I think that is what Mason was doing up until this baseball season: he was allowing his teammates, coaches, and my husband to determine his ability at baseball. Worse yet, he interpreted certain feedback as negative, and was condemning himself as unworthy.
Somehow, something has shifted inside of him. He has taken back his right to be worthy; and the ripple effect in his performance is immense. We all know a positive attitude is half the battle in anything we do. Now that Mason has that victory behind him, everything else is falling into place. Most of all, he’s happy, and he’s proud of how he’s doing.
We all need to take back our right to be worthy. If the Master Creator gave it to us, with no strings attached, we need to hold onto that gift with all our might. It is the key component to good self-esteem. When our self-esteem is in tact, we’re able to grow into the best version of ourselves. Doing so is what glorifies God best.
Do I give others the power to determine my worthiness? Do I use their feedback to condemn myself?
Master Creator, thank you for making me worthy, simply because I am Your perfect creation. Help me to own this truth and guard it with all my might.
Copyright 2017 Claire McGarry 

About Author

Claire McGarry is the author of the Lenten devotional "With Our Savior," published by Creative Communications for the Family/Bayard, Inc. and All is Blessing: Finding God in the Tensions of Life, to be published by Our Sunday Visitor in the fall of 2021. Her freelance work has appeared in various Chicken Soup for the Soul books, Focus on the Family magazine, Catechist magazine, These Days devotional, and Keys for Kids devotional. The founder of MOSAIC of Faith, a ministry with several different programs for mothers and children, she blogs at Shifting My Perspective.
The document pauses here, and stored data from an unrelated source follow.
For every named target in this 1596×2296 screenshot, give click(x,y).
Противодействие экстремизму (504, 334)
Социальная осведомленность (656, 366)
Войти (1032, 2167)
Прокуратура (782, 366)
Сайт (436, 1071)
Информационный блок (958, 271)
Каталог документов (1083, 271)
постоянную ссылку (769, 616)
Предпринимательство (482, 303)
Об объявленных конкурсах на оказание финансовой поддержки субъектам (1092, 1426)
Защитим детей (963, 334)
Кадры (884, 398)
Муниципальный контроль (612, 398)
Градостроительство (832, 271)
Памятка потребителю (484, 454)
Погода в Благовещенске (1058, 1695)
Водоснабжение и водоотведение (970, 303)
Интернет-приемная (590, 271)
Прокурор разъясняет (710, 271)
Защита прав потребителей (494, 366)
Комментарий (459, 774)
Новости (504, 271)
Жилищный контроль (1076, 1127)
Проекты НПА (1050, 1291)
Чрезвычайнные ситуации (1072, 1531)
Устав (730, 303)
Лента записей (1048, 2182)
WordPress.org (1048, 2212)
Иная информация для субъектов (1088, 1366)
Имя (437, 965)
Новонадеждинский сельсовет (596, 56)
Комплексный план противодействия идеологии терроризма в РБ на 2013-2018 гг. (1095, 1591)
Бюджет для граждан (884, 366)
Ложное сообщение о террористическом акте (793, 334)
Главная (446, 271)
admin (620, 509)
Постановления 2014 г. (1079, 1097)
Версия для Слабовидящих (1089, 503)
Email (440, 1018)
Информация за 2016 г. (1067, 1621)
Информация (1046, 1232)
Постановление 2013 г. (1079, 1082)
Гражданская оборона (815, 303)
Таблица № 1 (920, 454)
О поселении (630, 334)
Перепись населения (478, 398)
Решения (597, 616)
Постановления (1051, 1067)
  1. Wow! Good for Mason. This post was a good reminder for me to not let others dictate who I am or how I feel about myself. I can’t let them steal my joy and self worth. Thanks to God for saying what I need to hear through you. Great post.
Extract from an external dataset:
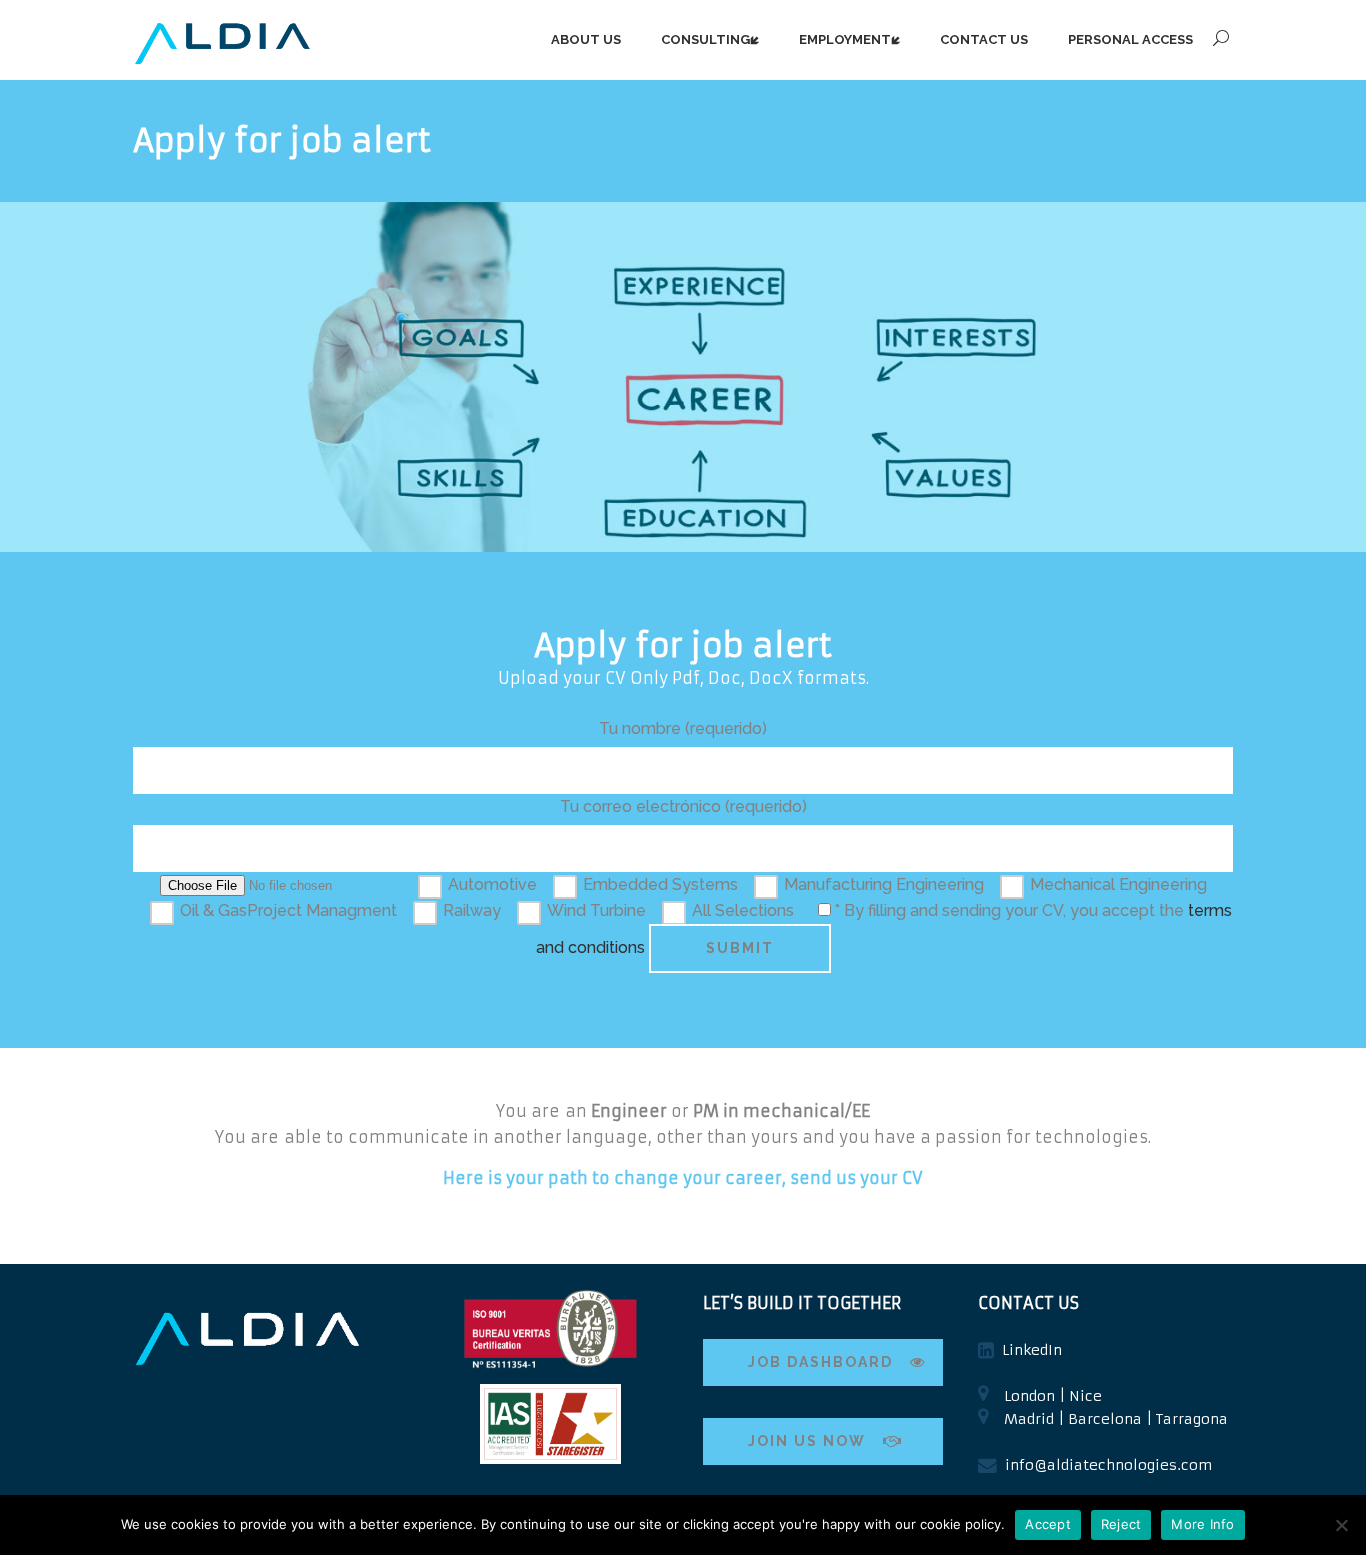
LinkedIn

  2. Awesome, Claire! Good for Mason, it is a joy to see him happy and your post is a good reminder for all of us. xo

    • I can’t tell you how great it is to watch him play baseball now. Even his posture is different – taller and prouder. Thanks for always being so supportive, Mom. Love you!

  3. This is a great post, Claire. I am always fighting this battle with myself. I love the reminder that God gave us the power to determine our own self worth. I need to remember this. I will be sharing this lesson with the kids. 🙂

    • I think we all struggle with this, Pam. It wasn’t until I connected the dots with Mason that I examined the issue for myself. I think when I’m feeling comfortable and confident, I maintain my right to be worthy. But when I’m out of my comfort zone, I hand that power over in a heartbeat. I do want to continue to do things outside my comfort zone, but I need to remember to hold onto that power as my God-given right. I suppose we’re always a work in progress… 🙂 Thanks so much for commenting, Pam!


    Thanks for sharing this, Claire! I’m so happy for Mason that he can just enjoy being himself!!! This reminds me of a saying that I first heard several years ago, and which we should listen to ourselves: “Please be patient! God isn’t finished with me yet!”

    • I love this quote, Mary! I know I for one am impatient. I want to be wise, capable and on top of everything NOW, not in the future. Although it frustrates me that I’m not, it also humbles me (which I think is God’s whole point 🙂 Thanks so much for reading and commenting!